(Material provided):
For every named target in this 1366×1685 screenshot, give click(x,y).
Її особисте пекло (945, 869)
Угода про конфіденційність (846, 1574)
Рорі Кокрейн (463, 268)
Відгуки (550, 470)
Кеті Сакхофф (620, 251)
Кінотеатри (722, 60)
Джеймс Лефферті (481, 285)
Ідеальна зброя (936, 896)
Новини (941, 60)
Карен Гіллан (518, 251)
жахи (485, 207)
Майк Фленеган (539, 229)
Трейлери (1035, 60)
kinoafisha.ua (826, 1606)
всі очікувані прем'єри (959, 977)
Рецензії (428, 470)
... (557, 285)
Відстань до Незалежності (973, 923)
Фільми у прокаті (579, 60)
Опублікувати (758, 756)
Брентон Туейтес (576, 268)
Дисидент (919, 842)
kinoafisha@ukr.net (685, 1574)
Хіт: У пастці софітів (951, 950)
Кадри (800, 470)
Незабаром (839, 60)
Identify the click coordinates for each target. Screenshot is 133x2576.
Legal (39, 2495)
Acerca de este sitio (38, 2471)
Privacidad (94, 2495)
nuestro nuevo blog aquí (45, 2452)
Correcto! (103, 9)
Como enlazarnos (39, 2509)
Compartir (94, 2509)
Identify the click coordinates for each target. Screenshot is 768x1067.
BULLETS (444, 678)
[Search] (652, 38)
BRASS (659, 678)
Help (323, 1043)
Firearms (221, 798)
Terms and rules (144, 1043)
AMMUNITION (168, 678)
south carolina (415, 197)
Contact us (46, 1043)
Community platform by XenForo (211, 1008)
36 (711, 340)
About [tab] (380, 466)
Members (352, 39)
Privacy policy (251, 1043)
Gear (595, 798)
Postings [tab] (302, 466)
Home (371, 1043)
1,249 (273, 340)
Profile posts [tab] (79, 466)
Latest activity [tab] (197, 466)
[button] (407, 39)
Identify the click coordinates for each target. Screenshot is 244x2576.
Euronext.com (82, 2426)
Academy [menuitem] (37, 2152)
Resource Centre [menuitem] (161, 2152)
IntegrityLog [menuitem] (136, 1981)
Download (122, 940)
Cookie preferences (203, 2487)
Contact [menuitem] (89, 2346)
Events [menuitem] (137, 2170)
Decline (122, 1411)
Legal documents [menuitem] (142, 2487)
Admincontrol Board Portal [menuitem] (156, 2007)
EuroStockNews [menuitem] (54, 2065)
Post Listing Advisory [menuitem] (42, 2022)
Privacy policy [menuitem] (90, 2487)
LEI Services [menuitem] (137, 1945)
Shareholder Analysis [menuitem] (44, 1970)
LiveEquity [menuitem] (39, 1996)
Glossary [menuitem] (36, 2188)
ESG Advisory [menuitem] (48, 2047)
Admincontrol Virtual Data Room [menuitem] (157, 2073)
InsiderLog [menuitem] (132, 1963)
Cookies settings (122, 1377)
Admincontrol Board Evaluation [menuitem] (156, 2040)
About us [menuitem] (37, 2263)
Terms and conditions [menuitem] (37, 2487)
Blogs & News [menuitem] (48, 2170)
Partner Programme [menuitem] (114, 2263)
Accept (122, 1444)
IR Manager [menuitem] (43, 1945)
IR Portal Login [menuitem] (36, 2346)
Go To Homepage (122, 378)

(Description of the task): From the records above, retype only the lines starting at the line that contains "kinoafisha.ua (826, 1606)" and ending at the line that contains "kinoafisha@ukr.net (685, 1574)", both included.

(Reply to the task):
kinoafisha.ua (826, 1606)
всі очікувані прем'єри (959, 977)
Рецензії (428, 470)
... (557, 285)
Відстань до Незалежності (973, 923)
Фільми у прокаті (579, 60)
Опублікувати (758, 756)
Брентон Туейтес (576, 268)
Дисидент (919, 842)
kinoafisha@ukr.net (685, 1574)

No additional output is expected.